3 replies to this topic

[FabBor]

Hello Friends!

I am working with DNA extractions from Plants in order to amplify Geminiviruses (GV).
I am trying to amplify the top part of the A component.

My samples are fresh, we stored the matherial at -70C
My PCR solutions are fresh too and we do store them at -20C

The weird thing is that when I do the PCR for this region (Top-A) with the primers known as 715 and 1978 I get only a beautiful smear in my gels. And the extraction control (a positive sample that we use to control our extraction method) shows the smear too but it amplifies (it shows the band in the middle of the smear). The PCR product expected is around 1500bp.

I did a Dot Blot hybridization with my samples with a general probe for GV and I do know that my samples are positive for GV (The Dot was not too strog, but I was able to see it, an in other samples is was barely observable but was there). Even more, I have obtained PCR products when I try to amplify the Hypervariable region (HV) with a PCR expected product of 300bp.

How come my samples do not amplify!!???  We even ordered a new primer set and It did not work!

I have changed the annealing temperature, I have made new extractions, I asked a Friend in the lab to do new extractions for me (Karma hypothesis) and I have changed every single PCR solution and still I get only smear, beautiful smear.

Could some one please give me any light with this issue!!!

Thank you very much in advance.

A desperate Molecular Biologist

[jiajia1987]

FabBor, on Mar 2 2009, 09:46 AM, said:

Hello Friends!

I am working with DNA extractions from Plants in order to amplify Geminiviruses (GV).
I am trying to amplify the top part of the A component.

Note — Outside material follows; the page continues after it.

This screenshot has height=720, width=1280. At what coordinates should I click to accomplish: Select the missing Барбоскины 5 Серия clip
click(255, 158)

My samples are fresh, we stored the matherial at -70C
My PCR solutions are fresh too and we do store them at -20C

The weird thing is that when I do the PCR for this region (Top-A) with the primers known as 715 and 1978 I get only a beautiful smear in my gels. And the extraction control (a positive sample that we use to control our extraction method) shows the smear too but it amplifies (it shows the band in the middle of the smear). The PCR product expected is around 1500bp.

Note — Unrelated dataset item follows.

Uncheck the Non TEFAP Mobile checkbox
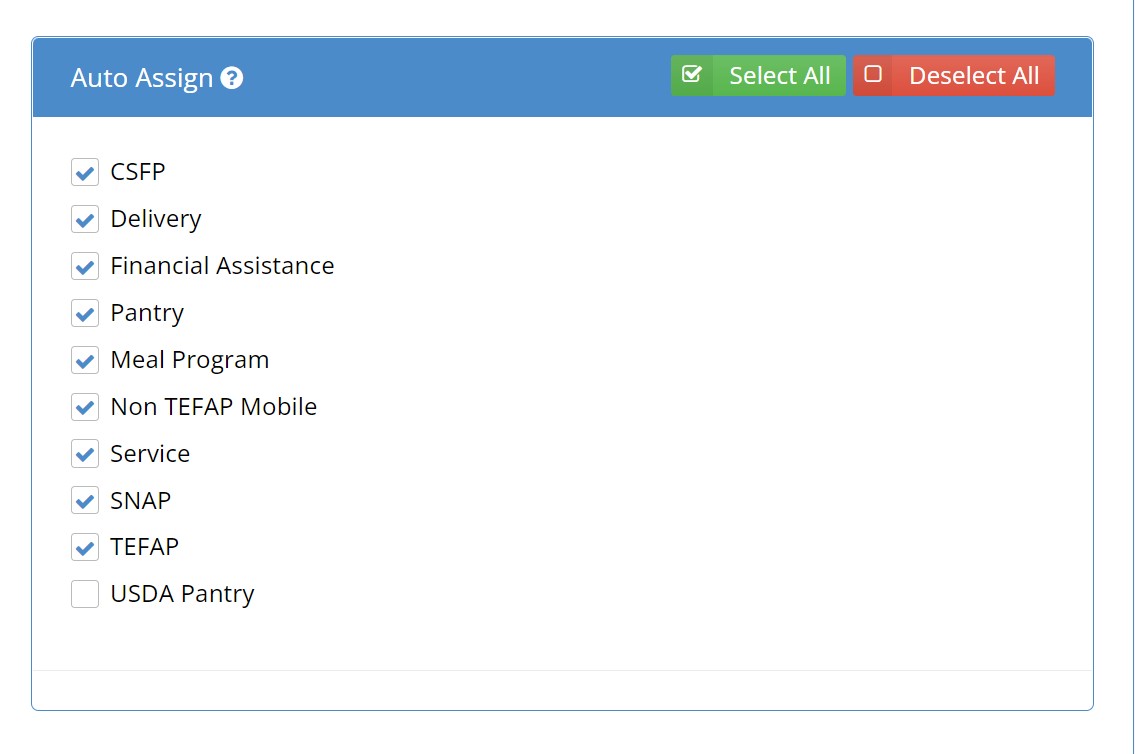This screenshot has height=754, width=1135. tap(85, 407)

I did a Dot Blot hybridization with my samples with a general probe for GV and I do know that my samples are positive for GV (The Dot was not too strog, but I was able to see it, an in other samples is was barely observable but was there). Even more, I have obtained PCR products when I try to amplify the Hypervariable region (HV) with a PCR expected product of 300bp.

How come my samples do not amplify!!???  We even ordered a new primer set and It did not work!

I have changed the annealing temperature, I have made new extractions, I asked a Friend in the lab to do new extractions for me (Karma hypothesis) and I have changed every single PCR solution and still I get only smear, beautiful smear.

Could some one please give me any light with this issue!!!

Thank you very much in advance.

A desperate Molecular Biologist

hello there,

i am currently having this irritating problem too.

i have done a few PCR and each time i am doing this particular one (one for which i am generating a library by amplifying it), i always get a smear instead of the amplified product. the funny thing is that i don't get smears for my other PCRs! i am redoing it today by increasing the extension time and doing a dilution of the templates before adding it into the PCR mix. you may wanna try that. hopefully, this problem goes away.

[NemomeN]

How did you prepare the DNA?

[phage434]

It's hard to know without a lot more detail, but a wild guess is that you have far too much genomic DNA template in the PCR reaction.  Try diluting the DNA 100x and 1000x and retrying the PCR.